As crianças não deixam de brincar em Aleppo – vejo-me na contingência de citar Jerónimo de Sousa: “Como é que se admite que cheguemos a um ponto onde se tem mais medo de viver do que de morrer?”
A defesa teórica do impossível é usada na lapela como símbolo de virtude, esquecendo os devotos que o absoluto moral é privilégio daqueles que pouco ou nada perdem, da “burguesia do teletrabalho” – expressão que vou mandar estampar numa t-shirt, já que não tenho coragem para a tatuar na pele para nunca me esquecer que o meu conforto e segurança recai em milhares de expropriados. Por isso a propensão a desconfinar é muitas vezes maior nas classes mais baixas, porque estar em prisão domiciliária é chato, mas é muito mais suportável para o Ricardo Salgado. A arrogância moral de quem não admite estar errado, de quem só aceita um caminho e apoda de quem ousa pensar diferente de criminoso por actos ou omissões, é típica de quem não olha a meios para moldar os outros à realidade que interpreta dos factos – só há uma alternativa e os virtuosos e iluminados acusam de dedo em riste quem discorda deles.

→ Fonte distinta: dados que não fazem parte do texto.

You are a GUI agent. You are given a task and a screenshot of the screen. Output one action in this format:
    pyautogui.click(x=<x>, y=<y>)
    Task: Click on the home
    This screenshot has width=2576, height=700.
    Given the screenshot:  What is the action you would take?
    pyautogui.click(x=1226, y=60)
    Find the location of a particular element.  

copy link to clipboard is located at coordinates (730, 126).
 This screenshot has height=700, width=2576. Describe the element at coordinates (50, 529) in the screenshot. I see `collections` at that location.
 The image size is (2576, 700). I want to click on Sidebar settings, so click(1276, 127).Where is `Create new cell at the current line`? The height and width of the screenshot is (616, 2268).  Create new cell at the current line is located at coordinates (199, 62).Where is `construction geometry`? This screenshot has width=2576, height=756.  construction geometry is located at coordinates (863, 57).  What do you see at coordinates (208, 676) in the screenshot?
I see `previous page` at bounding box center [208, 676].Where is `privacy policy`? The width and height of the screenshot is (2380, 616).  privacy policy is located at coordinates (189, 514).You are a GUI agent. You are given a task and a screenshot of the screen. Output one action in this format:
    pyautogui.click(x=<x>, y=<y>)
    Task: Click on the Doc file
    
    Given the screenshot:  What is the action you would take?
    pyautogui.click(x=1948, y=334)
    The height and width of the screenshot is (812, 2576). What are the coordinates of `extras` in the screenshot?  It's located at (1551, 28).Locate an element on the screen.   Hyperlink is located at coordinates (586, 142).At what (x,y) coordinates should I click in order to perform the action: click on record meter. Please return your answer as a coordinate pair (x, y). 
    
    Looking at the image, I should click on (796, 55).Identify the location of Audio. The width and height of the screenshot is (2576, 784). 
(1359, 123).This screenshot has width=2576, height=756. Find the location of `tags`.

A Virtude não aceita nuances, só preto e branco, Bem e Mal. “A vida não tem preço” e por isso a supressão de direitos é um mal menor; a miséria é um mal menor; o aumento das desigualdades é um mal menor; as crianças sem aulas é um mal menor; a degradação da saúde física e mental dos velhos é um mal menor; a destruição dos sonhos de uma vida é um mal menor.
Porque no “Livro do Covidismo” só há três mandamentos: “teme a Covid acima de todas a coisas”, “nunca duvides do que dizem os «especialistas»” e “acusa e condena ao opróbrio quem pensa e age de forma diferente”.
E os Virtuosos dormem sempre bem à noite.